The request:
Copy the material below line for line, keeping every character as is but dropping the pictures.

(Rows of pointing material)
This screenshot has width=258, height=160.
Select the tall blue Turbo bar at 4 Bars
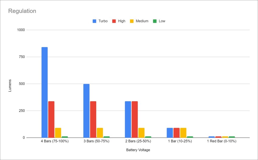click(45, 92)
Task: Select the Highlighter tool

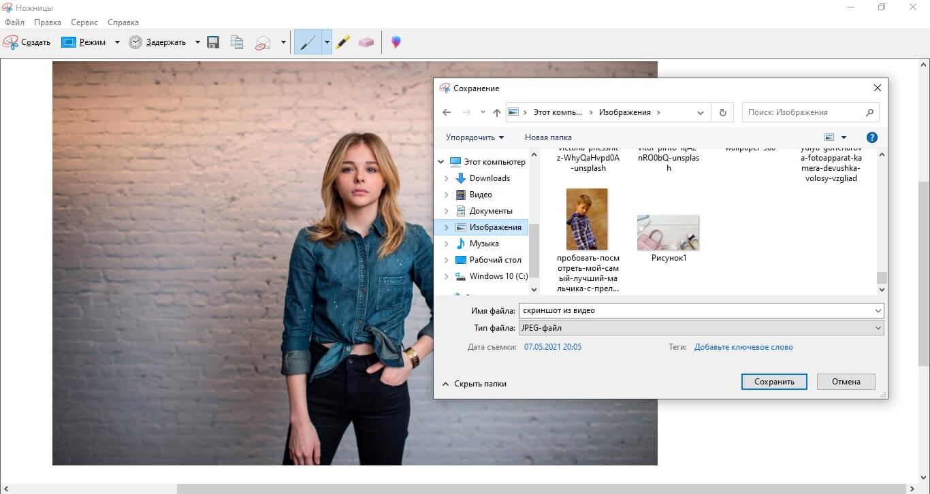Action: (x=342, y=42)
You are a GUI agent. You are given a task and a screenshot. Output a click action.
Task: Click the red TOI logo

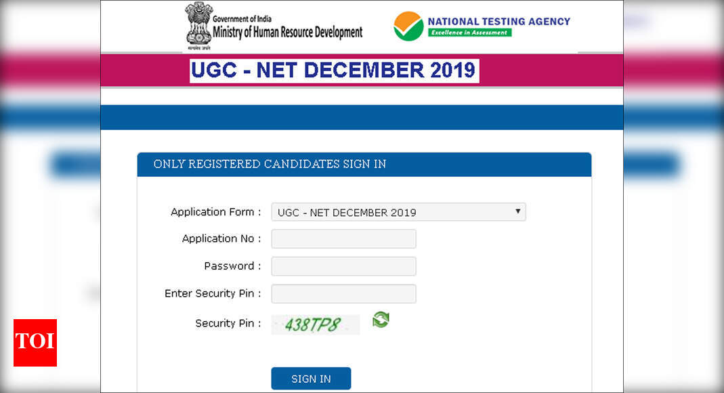pos(35,342)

Complete response:
This screenshot has width=258, height=160.
Select the tall blue Turbo bar at 4 Bars
click(45, 92)
Task: Select the Highlighter tool

Action: (x=342, y=42)
You are a GUI agent. You are given a task and a screenshot. Output a click action.
Task: Click the red TOI logo

pos(35,342)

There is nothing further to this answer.